Are we crazy? No. The fact is, the Neon is a killer little car that handles unbelievably well. As a point of reference, we were taking corners on the track at 60 mph that would be labeled 25 mph if they were freeway off ramps. And you should see what the instructors could make them do! We were told that a Neon will actually hold its own on a track against a Viper, given equal drivers. The Neons can brake much later going into a corner, and they can actually go through the curves and corners faster than a Viper. Sure, the Viper blows by them on a straight, but in the corners, the Neons rule. And with the exception of the roll bar and five point racing harness, the school's Neon ACRs are the same as the one sitting on your dealer's lot, right down to the air conditioning.
The final surprise came at the end of day three; we lost the last 35 minutes of track time due to an infamous Florida deluge. That wasn't the surprise. The surprise was that not one of us in the class was disappointed. In fact, I think we were all a little relieved. None of us wanted to stop voluntarily, but the driving and concentration was beginning to take its toll, and we were getting exhausted. Every one of us walked away with a tremendous amount of respect for the pros who spend hour after hour concentrating on every single corner, gear selection, and brake depression. It may not look like it, but it's a lot of work.

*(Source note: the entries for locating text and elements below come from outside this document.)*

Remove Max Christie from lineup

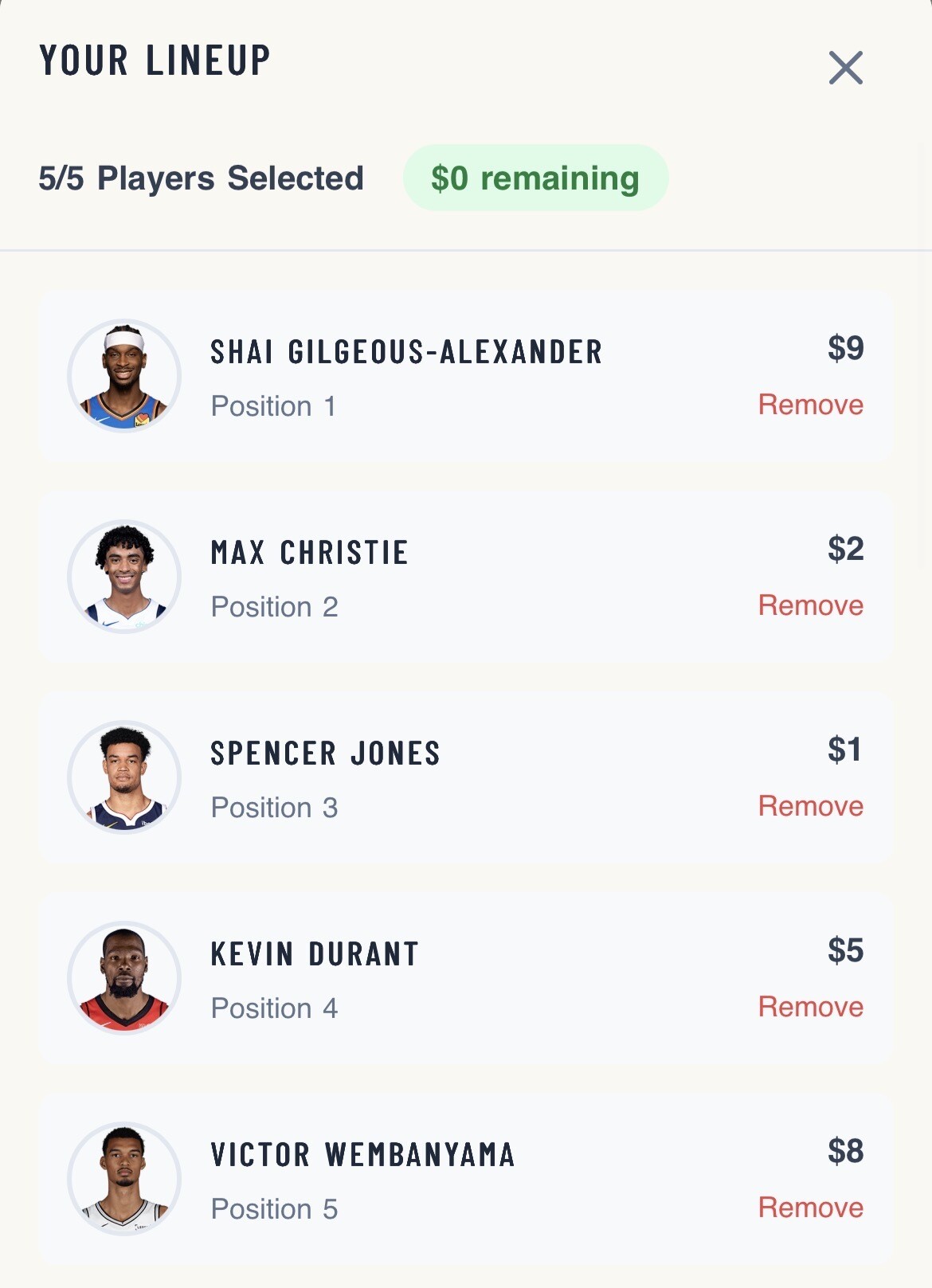tap(810, 605)
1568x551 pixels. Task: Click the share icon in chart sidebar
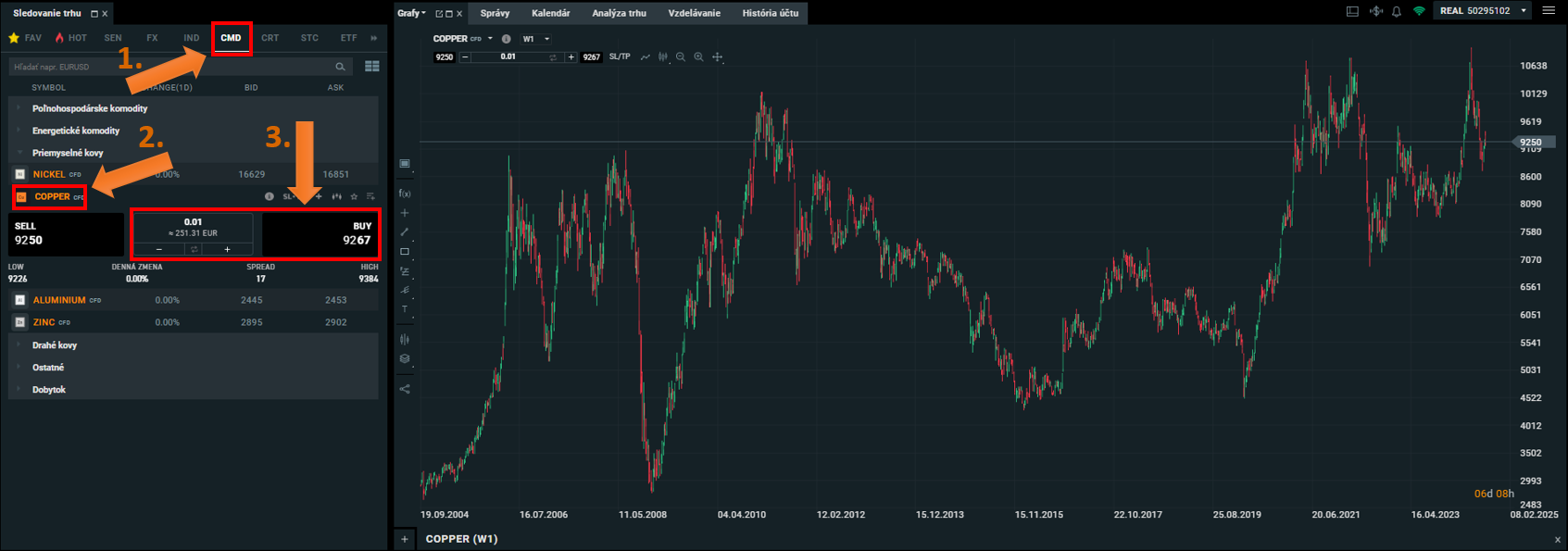(x=405, y=389)
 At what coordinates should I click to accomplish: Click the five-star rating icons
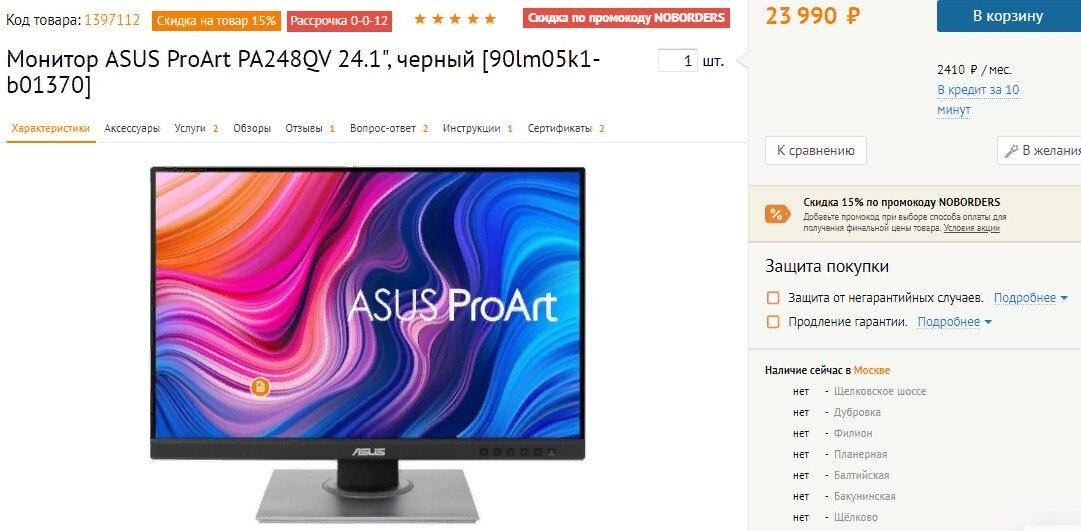click(x=455, y=19)
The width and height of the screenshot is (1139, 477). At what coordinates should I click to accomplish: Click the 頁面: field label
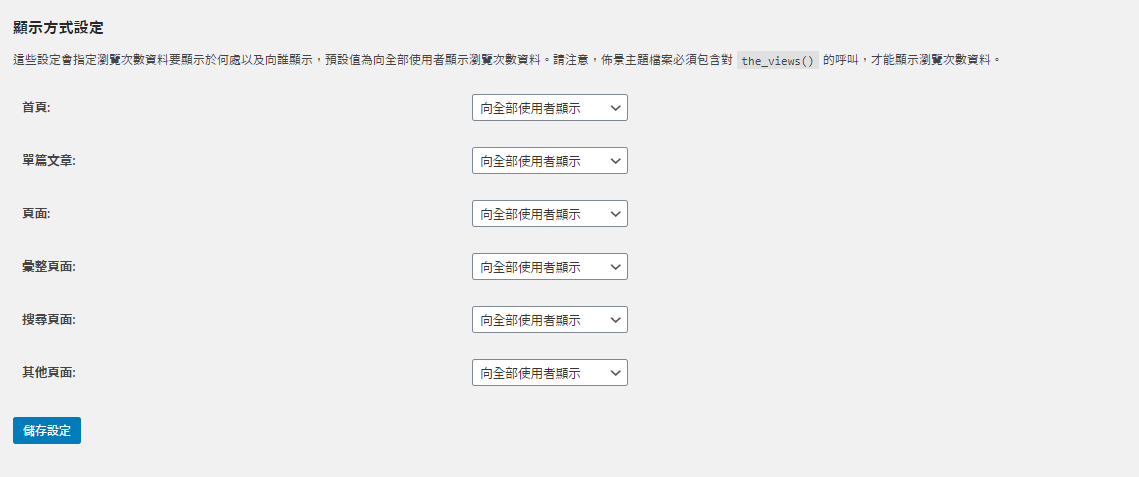tap(36, 213)
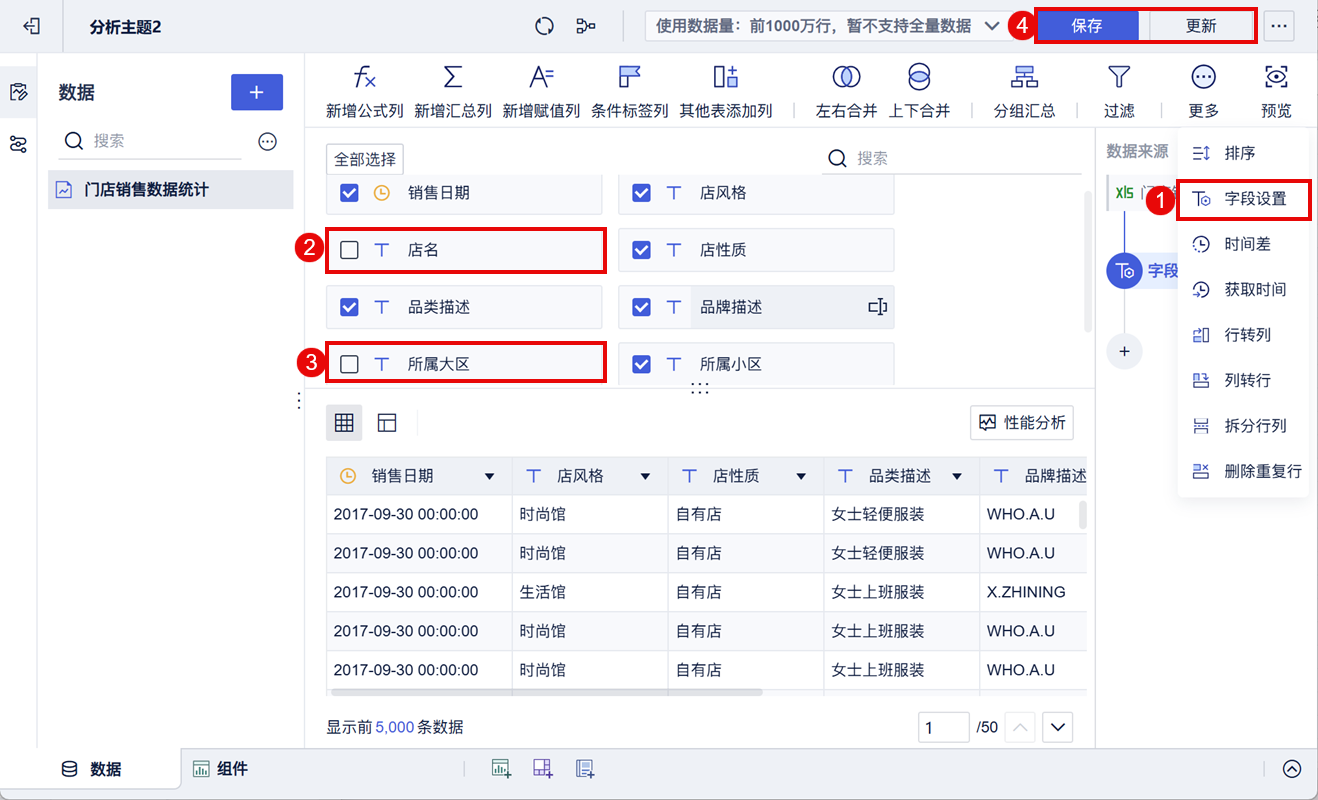The width and height of the screenshot is (1318, 800).
Task: Open the 过滤 filter tool
Action: coord(1118,90)
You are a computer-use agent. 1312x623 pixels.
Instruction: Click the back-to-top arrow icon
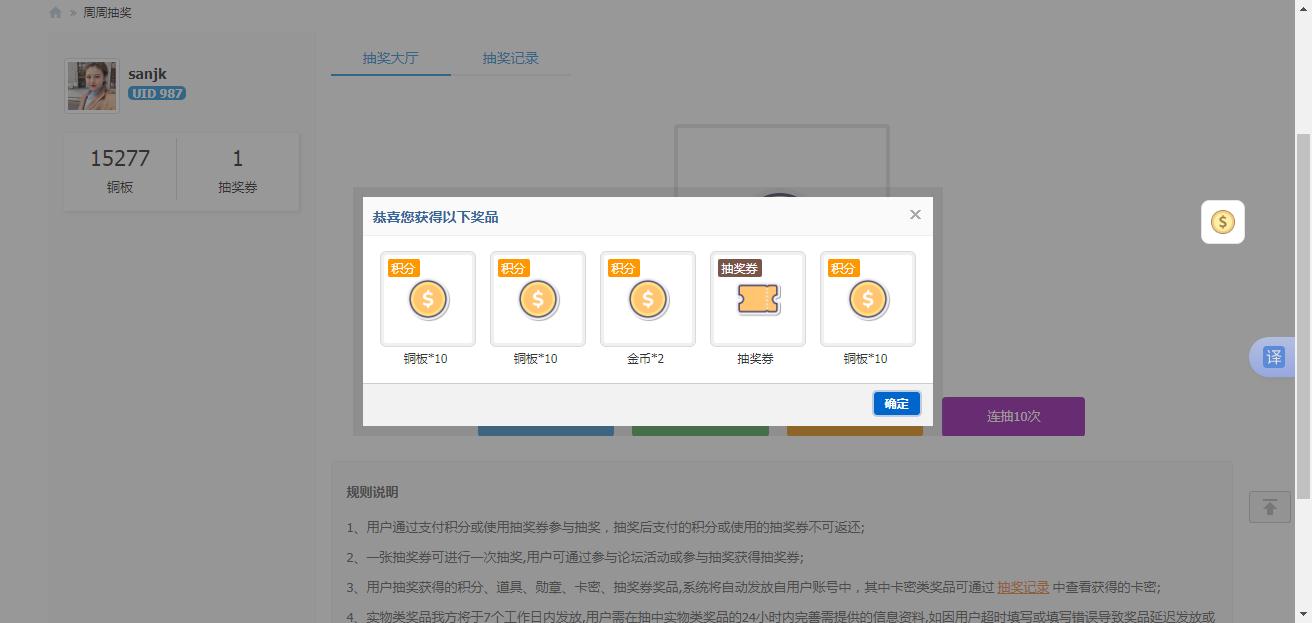click(1269, 507)
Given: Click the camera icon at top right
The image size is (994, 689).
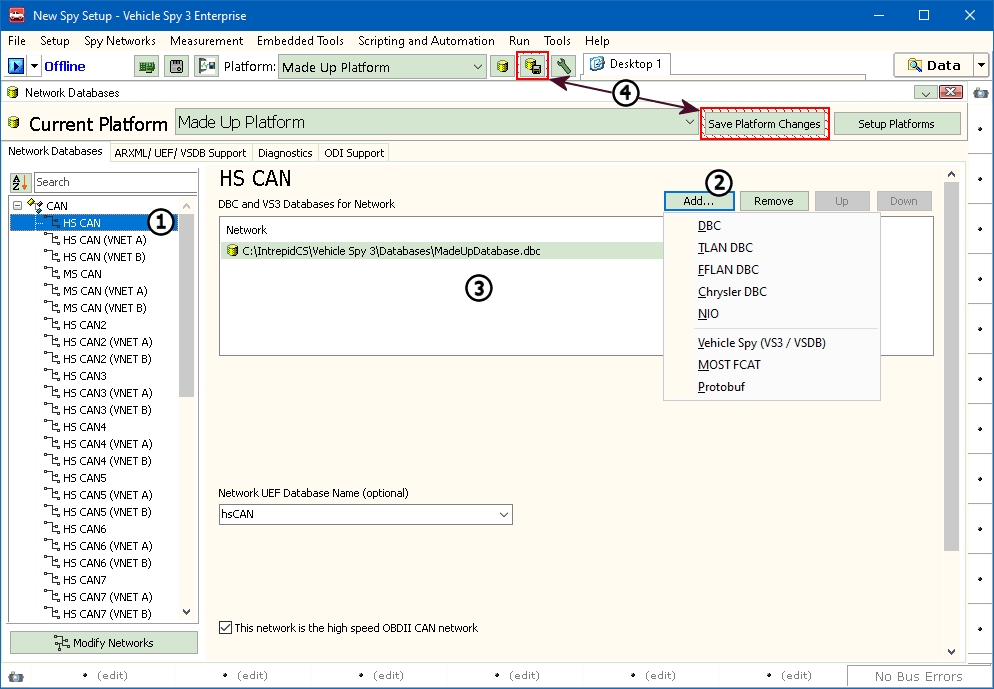Looking at the screenshot, I should pos(981,93).
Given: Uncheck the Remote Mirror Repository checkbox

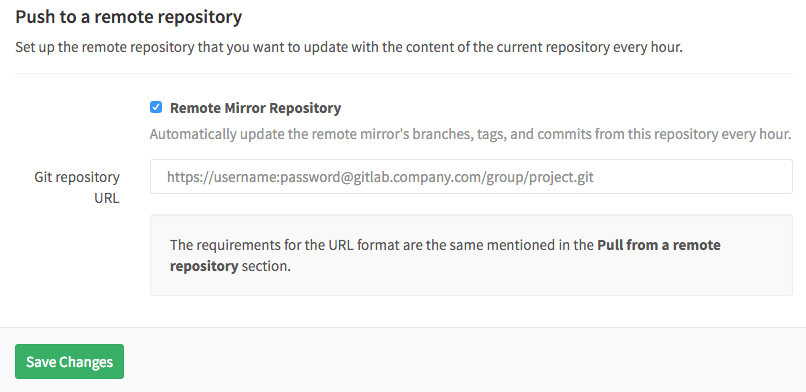Looking at the screenshot, I should 156,107.
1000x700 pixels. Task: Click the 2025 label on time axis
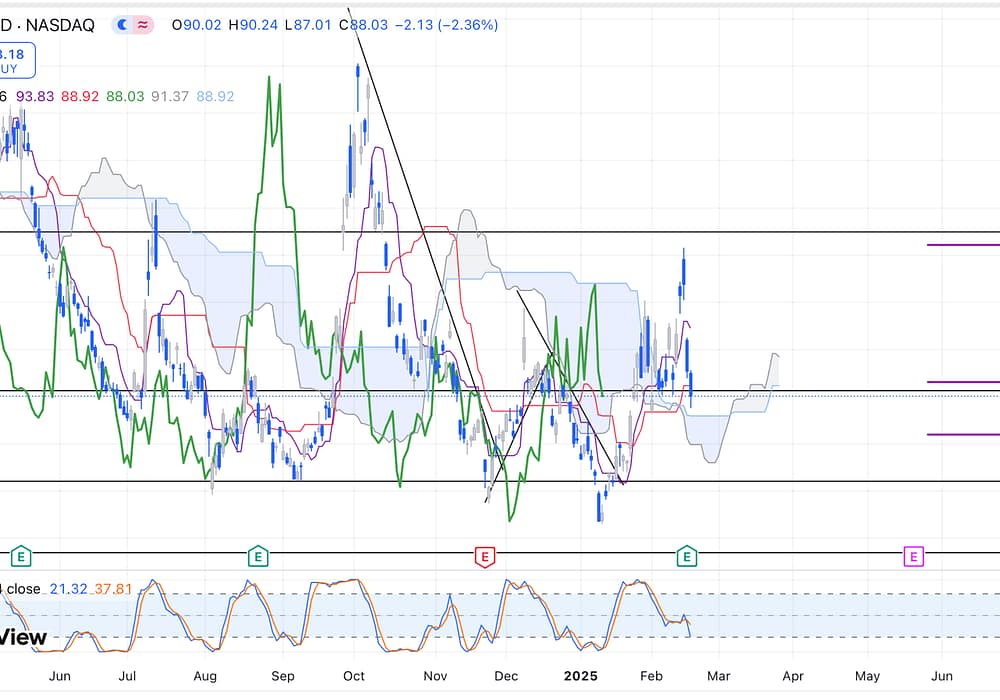pos(580,676)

So, how fast did I actually go? Well, I came off the long straight and went into the corner at a tick over 111 mph. I know that because all the Vipers are equipped with complete on-board telemetry, which monitors mph, rpm, braking, and a host of other things. That may seem fast, but another guy in the class hit 162 mph on the same stretch, which is hauling. However, his rpm was also way over 5,500, which blew away Justin's imposed 4,000 rpm class limit. Now, to put this all in perspective, Justin covered that exact same piece of real estate at 174 mph, and he never went above the 4,000 rpm limit. We were all given the opportunity to compare our telemetry readings against Justin's, and by observing where he shifted coming out of a corner or hit the brakes going into it, we could see where the times vary. Compared to the 162 mph run, we could see that the student shifted into Fourth coming out of the corner, while Justin hit Fourth in the middle of the turn, giving him more speed coming out of the corner. Going into the turn at the end of the straight, Justin stayed on the gas long after the student had taken his foot off of it, and then Justin went right from the gas to the brake, with no coast time, whereas we all had a tendency to take our foot of the gas, coast a second, then hit the brakes.
Now in the Neon, though not equipped with telemetry, a quick glance at the speedo showed me I was hitting around 95 mph on that stretch, with the A/C on, and wasn't worried about losing it, screwing up a shift, or coming out of the turn wrong.